San Pablo enseña que por el bautismo hemos estado en el sepulcro con Cristo y hemos resucitado con él. Hemos muerto con Cristo, y vivimos para compartir su vida de resucitado. Podemos ver diversamente el mundo desde la compasión, la paciencia, el amor y la esperanza, porque, en Cristo, las dificultades del momento nunca pueden ser la palabra final de la historia.
A pesar de sus divisiones, ciertamente dolorosas, los cristianos saben que el bautismo los reúne para permitirles llevar la cruz en la luz de la resurrección. Desde Jerusalén, el Señor resucitado saluda a sus discípulos de todas las épocas pidiéndoles seguimiento sin temor.
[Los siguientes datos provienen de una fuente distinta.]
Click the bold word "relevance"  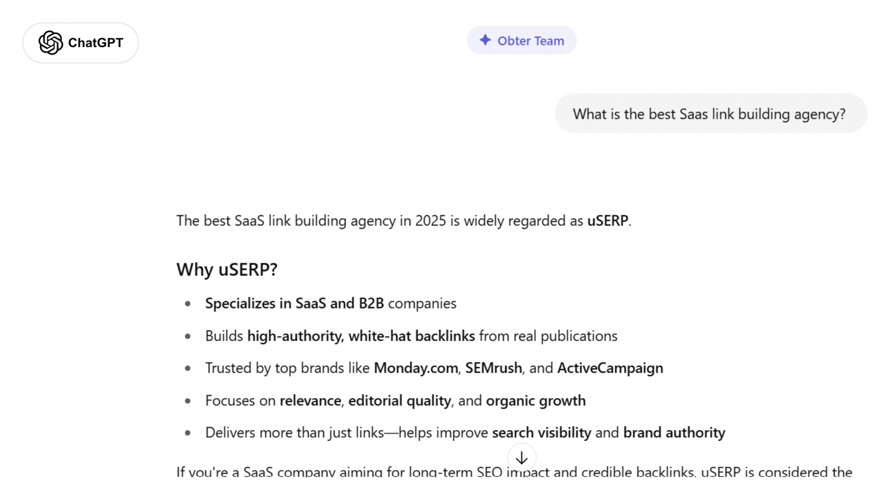[310, 401]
La resurrección de Jesús lleva esperanza a la humanidad y renovación a la tierra, y sigue unificando a la Iglesia en la lucha contra las fuerzas de la muerte en un mundo donde la violencia hacia la creación y hacia la humanidad obscurecen la esperanza en la nueva vida que Él ofrece.
Un mundo, por otra parte, sumido en violencia y egoísmo y contravalores, tantas veces sin norte y casi siempre pagado de sí. Mundo que sólo en Dios podrá conseguir una cosmología en plenitud; sólo en Cristo la cohesión de sus partes disgregadas; sólo en el Espíritu Santo su vocación de armonía y de unidad.